このように、近未来の交通環境では自動車自体のセキュリティと交通インフラのセキュリティがお互いに完全な相互作用を成し遂げなければならないため、どれがもっと重要だと言うことができない。そして、自動車自体のKMS(Key Management System)そして交通インフラのPKIの有機的な結合など、自動車セキュリティ技術の研究開発は、自動車とインフラ両方に対して、総体的で総合的に行なわれなければならない。これは、自動車セキュリティがお互いに異なる各種のセキュリティツールの組合ではなく、完全な「トータルソリューション」そして「フルパッケージ(Full Package)」として開発されなければならない理由でもある。

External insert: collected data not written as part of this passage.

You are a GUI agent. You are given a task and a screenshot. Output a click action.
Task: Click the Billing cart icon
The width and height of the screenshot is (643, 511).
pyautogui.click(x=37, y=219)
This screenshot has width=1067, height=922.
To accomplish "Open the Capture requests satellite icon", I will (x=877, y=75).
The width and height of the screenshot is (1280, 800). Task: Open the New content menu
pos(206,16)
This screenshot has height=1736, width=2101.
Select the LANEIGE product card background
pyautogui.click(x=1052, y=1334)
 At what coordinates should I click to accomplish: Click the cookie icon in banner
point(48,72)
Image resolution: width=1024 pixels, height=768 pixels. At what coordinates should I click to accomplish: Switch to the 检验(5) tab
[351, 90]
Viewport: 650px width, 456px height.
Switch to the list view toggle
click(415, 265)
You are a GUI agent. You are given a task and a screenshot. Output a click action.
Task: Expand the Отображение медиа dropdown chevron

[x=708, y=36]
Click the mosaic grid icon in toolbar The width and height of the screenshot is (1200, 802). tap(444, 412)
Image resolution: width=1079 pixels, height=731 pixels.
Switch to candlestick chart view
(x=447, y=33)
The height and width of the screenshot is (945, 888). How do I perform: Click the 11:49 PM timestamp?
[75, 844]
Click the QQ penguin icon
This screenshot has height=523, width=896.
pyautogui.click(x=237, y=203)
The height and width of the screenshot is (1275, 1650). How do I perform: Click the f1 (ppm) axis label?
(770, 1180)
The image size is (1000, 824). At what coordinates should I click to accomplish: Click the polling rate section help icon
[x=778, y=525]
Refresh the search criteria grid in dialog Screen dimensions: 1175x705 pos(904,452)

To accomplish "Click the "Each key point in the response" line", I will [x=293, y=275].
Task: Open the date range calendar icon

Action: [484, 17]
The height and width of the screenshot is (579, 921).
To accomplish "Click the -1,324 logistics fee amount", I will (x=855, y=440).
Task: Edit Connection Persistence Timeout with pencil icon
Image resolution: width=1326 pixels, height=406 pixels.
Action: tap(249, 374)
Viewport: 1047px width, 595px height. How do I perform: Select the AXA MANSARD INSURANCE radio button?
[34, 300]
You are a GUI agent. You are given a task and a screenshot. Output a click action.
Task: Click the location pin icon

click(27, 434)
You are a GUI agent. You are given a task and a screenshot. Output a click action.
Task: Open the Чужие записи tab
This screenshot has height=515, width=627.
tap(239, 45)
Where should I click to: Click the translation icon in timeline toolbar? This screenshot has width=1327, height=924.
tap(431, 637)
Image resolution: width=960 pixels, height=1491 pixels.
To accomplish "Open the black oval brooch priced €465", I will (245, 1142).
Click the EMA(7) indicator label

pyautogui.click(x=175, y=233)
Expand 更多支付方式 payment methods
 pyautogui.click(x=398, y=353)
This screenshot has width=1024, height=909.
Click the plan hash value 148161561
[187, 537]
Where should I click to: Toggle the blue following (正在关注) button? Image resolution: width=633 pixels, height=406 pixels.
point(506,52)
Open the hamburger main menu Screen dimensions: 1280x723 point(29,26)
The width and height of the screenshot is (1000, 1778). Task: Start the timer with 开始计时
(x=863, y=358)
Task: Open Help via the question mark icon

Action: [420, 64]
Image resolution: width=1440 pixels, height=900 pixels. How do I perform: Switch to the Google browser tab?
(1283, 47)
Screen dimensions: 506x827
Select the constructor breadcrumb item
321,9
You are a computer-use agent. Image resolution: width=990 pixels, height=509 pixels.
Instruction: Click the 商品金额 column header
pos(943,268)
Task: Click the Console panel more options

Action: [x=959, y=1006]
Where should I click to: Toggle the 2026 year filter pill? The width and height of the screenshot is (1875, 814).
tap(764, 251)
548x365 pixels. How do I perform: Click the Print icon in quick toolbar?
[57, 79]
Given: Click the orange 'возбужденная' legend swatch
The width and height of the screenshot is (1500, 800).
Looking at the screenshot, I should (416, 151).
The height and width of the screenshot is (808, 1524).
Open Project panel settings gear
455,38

先セキュリティ、後の連結(Secure First, then Connect)原則
Q1からQ3までの内容をまとめると、結局すべてがIoTセキュリティの「先セキュリティ、後の連結(Secure First, then Connect)」原則に帰結される。これは、IoM時代からIoT時代に移動する過程で発生するセキュリティパラダイムの変化だ。複雑な話ではない。